English    Türkçe    فارسی   

6
813-837

  • Bir küp, boyuna deniz suyu ile doldurulsa koca bir dağı sele verir.
  • کوه را غرقه کند یک خم ز نم  ** منفذش چون باز باشد سوی یم 
  • Küpün canından denize bir yol açılırsa küp, ırmaktan üstün olur.
  • چون به دریا راه شد از جان خم  ** خم با جیحون برآرد اشتلم 
  • Onun için “Söyle” sözü, denizin sözüdür. Ahmed, neyi söylerse hakikatte o söz hakikat denizinindir. 815
  • زان سبب قل گفته‌ی دریا بود  ** هرچه نطق احمدی گویا بود 
  • Onun sözleri denizin incileridir. Çünkü gönlü denizle birdir onun.
  • گفته‌ی او جمله در بحر بود  ** که دلش را بود در دریا نفوذ 
  • Deniz daima küpümüze yardım edip durursa artık bir balıkta denizin bulunmasına şaşılır mı?
  • داد دریا چون ز خم ما بود  ** چه عجب در ماهیی دریا بود 
  • Duygu gözü şu geçip gidici suretlere düşmüş, donup kalmıştır. Sen, o sureti geçip gidici görürsün ama hakikatte geçip gitmez o.
  • چشم حس افسرد بر نقش ممر  ** تش ممر می‌بینی و او مستقر 
  • Bu ikilik şaşı gözün görüşüdür. Yoksa evvel, âhirdir, âhir de evvel.
  • این دوی اوصاف دید احولست  ** ورنه اول آخر آخر اولست 
  • Bu nereden bilinir? Öldükten sonra dirilmeden. Öldükten sonra dirilmeyi ara da bundan az bahset. 820
  • هی ز چه معلوم گردد این ز بعث  ** بعث را جو کم کن اندر بعث بحث 
  • Dirilme gününün gelmesine şart önce ölmektir. Çünkü dirilme, ölümden sonradır.

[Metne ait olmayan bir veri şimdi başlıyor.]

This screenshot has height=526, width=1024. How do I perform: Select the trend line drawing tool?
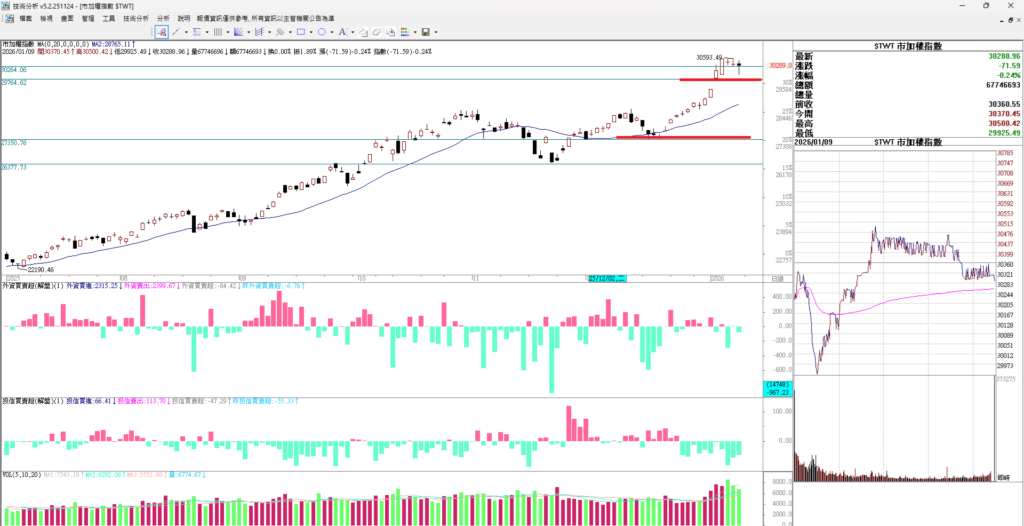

  • شرط روز بعث اول مردنست  ** زانک بعث از مرده زنده کردنست 
  • Herkes yokluktan korkar, işte bütün âlem, bu yüzden yol sapıtmıştır. Halbuki yokluk, asıl sığınılacak yerdir.
  • جمله عالم زین غلط کردند راه  ** کز عدم ترسند و آن آمد پناه 
  • Bilgiyi nerede arayalım? Bilgiyi terk etmede. Barışı nerede umalım? Barıştan vazgeçmeden.
  • از کجا جوییم علم از ترک علم  ** از کجا جوییم سلم از ترک سلم 
  • Varlığı nerede arayalım? Varlığı terk etmede. Elmayı nereden umalım? Elden vazgeçmeden!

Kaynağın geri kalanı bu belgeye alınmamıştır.